Medicare expenditures are expected to exceed $1 trillion despite the end of the COVID-19 public health emergency this year, the associated expirations of the skilled nursing facility three-day stay rule waiver and the 20% payment increase for inpatient COVID-19 admissions, according to estimates released Wednesday by the Office of the Actuary at the Centers for Medicare & Medicaid Services.

Medicare spending growth is projected to accelerate from 4.8% in 2022 to 8% in 2023, according to the study, which also will appear in the July issue of the journal Health Affairs.

Meanwhile, national health expenditures, or NHE, are projected to grow 5.4%, on average, over the course of 2022 to 2031, according to the estimates. The numbers anticipate “an increase of the NHE as a share of [gross domestic product] to 19.6% by the end of the projection period,” Sean Keehan, an economist in the actuary office and the Health Affairs study’s first author, said Wednesday during an online media briefing.

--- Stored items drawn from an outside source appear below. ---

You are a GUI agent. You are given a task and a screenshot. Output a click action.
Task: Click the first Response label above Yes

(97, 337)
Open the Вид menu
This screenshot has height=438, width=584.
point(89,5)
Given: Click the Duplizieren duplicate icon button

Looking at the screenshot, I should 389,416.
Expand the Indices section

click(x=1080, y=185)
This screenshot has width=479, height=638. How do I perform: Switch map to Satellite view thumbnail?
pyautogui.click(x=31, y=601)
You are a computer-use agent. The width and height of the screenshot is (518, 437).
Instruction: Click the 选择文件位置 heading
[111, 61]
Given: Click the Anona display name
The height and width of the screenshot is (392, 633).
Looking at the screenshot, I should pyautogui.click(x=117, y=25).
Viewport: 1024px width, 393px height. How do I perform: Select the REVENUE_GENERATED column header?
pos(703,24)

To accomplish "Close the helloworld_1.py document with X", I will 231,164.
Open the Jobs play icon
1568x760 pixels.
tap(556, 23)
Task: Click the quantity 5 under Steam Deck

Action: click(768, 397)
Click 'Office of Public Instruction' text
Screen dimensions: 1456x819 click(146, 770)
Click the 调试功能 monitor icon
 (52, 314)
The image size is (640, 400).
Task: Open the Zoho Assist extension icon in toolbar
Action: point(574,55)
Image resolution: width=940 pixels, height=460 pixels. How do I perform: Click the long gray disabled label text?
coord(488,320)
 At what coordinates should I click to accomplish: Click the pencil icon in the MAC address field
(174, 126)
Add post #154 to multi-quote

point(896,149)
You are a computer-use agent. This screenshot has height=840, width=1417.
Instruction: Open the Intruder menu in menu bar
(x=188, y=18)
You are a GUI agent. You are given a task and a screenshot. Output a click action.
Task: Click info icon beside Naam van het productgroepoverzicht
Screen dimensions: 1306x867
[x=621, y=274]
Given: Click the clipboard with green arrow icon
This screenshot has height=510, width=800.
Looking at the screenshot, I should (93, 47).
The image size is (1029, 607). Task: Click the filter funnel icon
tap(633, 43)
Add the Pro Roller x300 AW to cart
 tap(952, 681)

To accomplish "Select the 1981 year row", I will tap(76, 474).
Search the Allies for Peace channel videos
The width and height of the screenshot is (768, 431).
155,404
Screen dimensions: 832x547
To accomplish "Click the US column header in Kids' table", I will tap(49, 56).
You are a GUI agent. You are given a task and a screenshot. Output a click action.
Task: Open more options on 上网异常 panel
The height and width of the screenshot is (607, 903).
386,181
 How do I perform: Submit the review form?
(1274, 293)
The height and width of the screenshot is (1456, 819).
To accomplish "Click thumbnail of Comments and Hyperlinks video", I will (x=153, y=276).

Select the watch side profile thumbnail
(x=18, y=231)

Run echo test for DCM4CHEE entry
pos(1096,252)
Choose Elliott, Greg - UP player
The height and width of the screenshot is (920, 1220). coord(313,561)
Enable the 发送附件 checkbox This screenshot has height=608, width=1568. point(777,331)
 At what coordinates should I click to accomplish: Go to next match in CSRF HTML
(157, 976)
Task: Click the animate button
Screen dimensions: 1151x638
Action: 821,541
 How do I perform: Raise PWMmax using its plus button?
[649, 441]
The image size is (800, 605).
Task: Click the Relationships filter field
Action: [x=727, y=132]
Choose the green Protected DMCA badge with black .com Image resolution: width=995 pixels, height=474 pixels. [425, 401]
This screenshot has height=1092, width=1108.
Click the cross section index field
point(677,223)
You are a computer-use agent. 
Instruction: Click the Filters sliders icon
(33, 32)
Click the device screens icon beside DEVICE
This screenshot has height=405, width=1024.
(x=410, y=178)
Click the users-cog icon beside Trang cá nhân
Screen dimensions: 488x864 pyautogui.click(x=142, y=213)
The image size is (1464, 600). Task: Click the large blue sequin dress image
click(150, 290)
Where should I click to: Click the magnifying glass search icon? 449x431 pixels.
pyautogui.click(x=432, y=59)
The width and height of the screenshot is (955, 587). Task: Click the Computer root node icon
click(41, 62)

“The insured share of the population is projected to be 92.3% percent for both 2022 and 2023 from gains in Medicaid as well as marketplace enrollment,” Keehan said. “After 2023, we are projecting lower Medicaid enrollment, but we are projecting that many of those people will already have comprehensive coverage from another source, such as an employer.”

“Average NHE is expected to outpace average growth in non-NHE by an average of 0.8 percentage points, leading to a health spending share of GDP getting up to 19.6%,” Keehan said.

The Office of the Actuary believed that it was important to look at the effects of some of the COVID-19-related funding over the projection period, “because it had such a large role in the last two historical years,” he said. What the experts found was that a decrease in federal spending after 2022 and 2023 will have little effect on the last eight years of the projection period.

Over the full projection period, average annual Medicare spending growth is projected to be 17.5%, according to co-author Jacqueline A. Fiore, also an economist in the Office of the Actuary. That is the highest projected average among the major payers in 2022, she noted.

“The growth in Medicare enrollment is partly attributable to the last of the baby boomers enrolling in the program through 2029,” according to the Health Affairs paper. Baby boomers were born between 1945 and 1964, and the youngest of them will turn 65 in 2029.

Private health insurance spending is expected to grow 5.4% annually, whereas Medicaid’s average rate of spending growth is projected to be 5% during the same period, according to the study.

“As the public health emergency comes to an end in 2023, the unwinding of many of these impacts will affect projected trends. The insured share of the population is expected to have reached new highs in 2022 and 2023 before falling somewhat with the expiration of pandemic-related legislation that provided a health insurance safety net for many,” the authors concluded.